US mortgage rates rise, though remain historically low

FILE - In this Monday, Feb. 27, 2017, file photo, real estate signs mark the lots near one of the new homes for sale in a development for new homes in Cranberry Township, Butler County, Pa. On Thursday, Dec. 7, 2017, Freddie Mac reports on the week’s average U.S. mortgage rates. (AP Photo/Keith Srakocic, File)

WASHINGTON - U.S. mortgage rates rose this week as the economy showed signs of strength, which makes it more likely that the Federal Reserve will raise its short-term rate next week.

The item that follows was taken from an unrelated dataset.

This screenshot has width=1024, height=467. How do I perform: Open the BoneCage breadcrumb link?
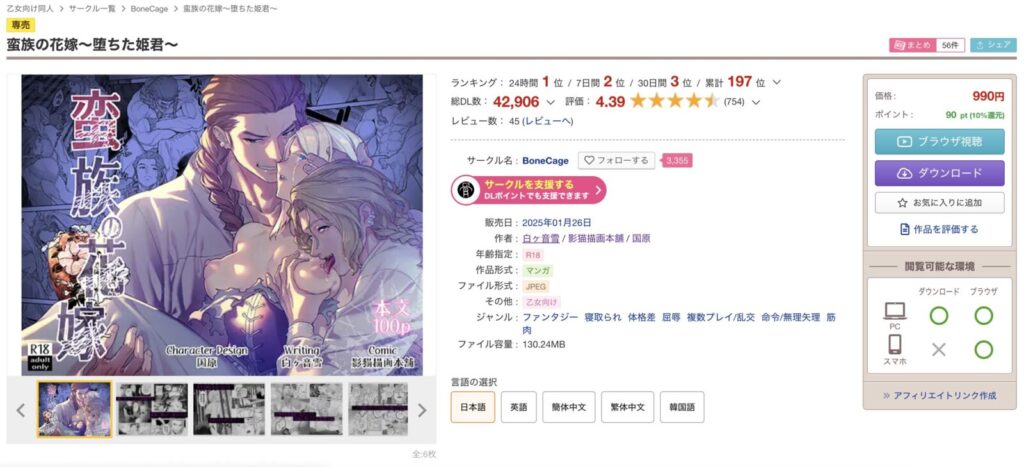[148, 8]
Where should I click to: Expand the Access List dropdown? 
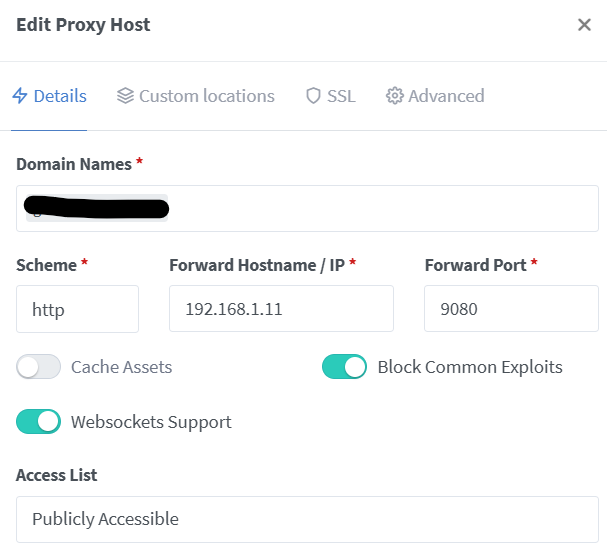(307, 519)
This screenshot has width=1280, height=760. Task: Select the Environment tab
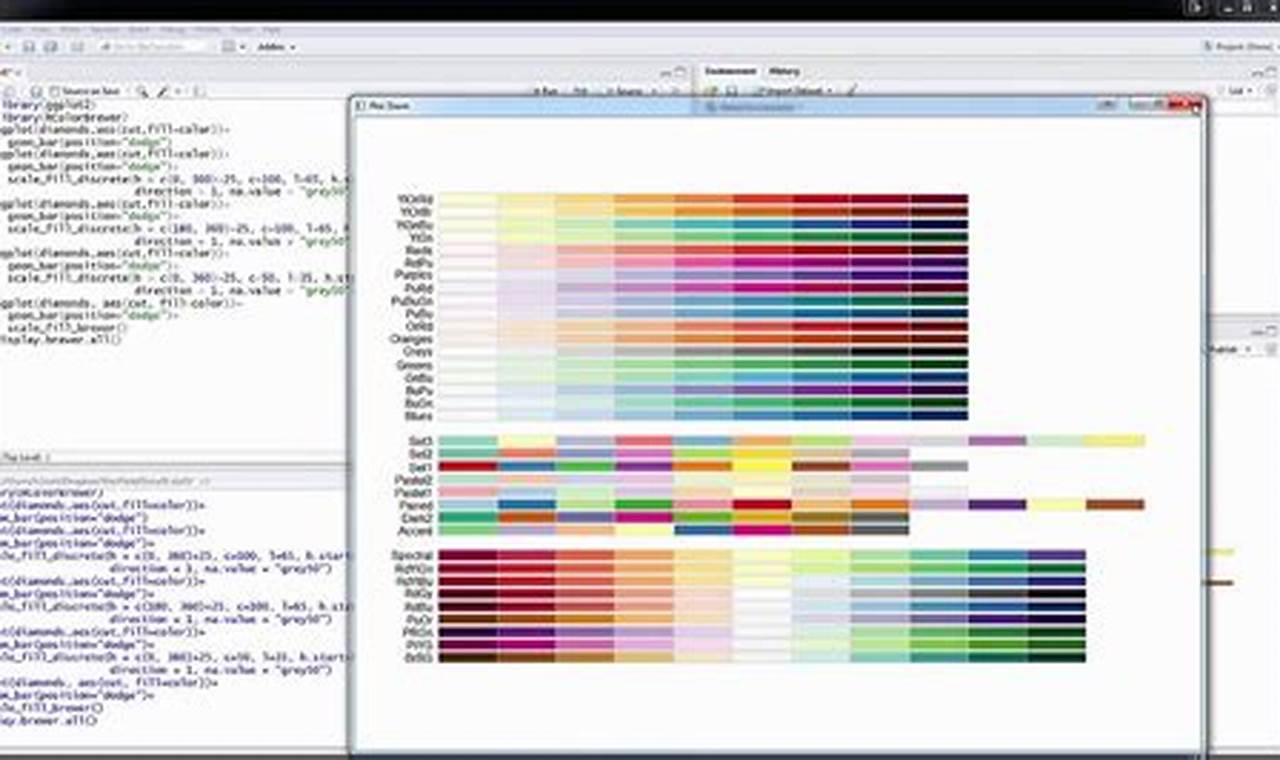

The rate on the benchmark 30-year fixed-rate mortgage rose to 3.94 per cent from 3.9 per cent last week, mortgage giant Freddie Mac said. The 15-year, fixed-rate mortgage, popular among homeowners seeking to refinance, also increased, rising to 3.36 per cent from 3.3 per cent.

The five-year adjustable mortgage rate rose for the third straight week to 3.35 per cent from 3.32 per cent last week.

Shorter-term rates are rising more quickly than longer-term debt, and the gap between the 30-year mortgage and five-year has narrowed since the summer. As a result, more homebuyers are choosing the longer-term fixed rate, Freddie Mac said.

Even with the increase, the 30-year rate is down from the beginning of the year, when it stood at 4.13 per cent. Any rate below 5 per cent is low by historic standards.

The number of people seeking unemployment benefits is near a four-decade low and surveys of manufacturers and service firms point to healthy growth.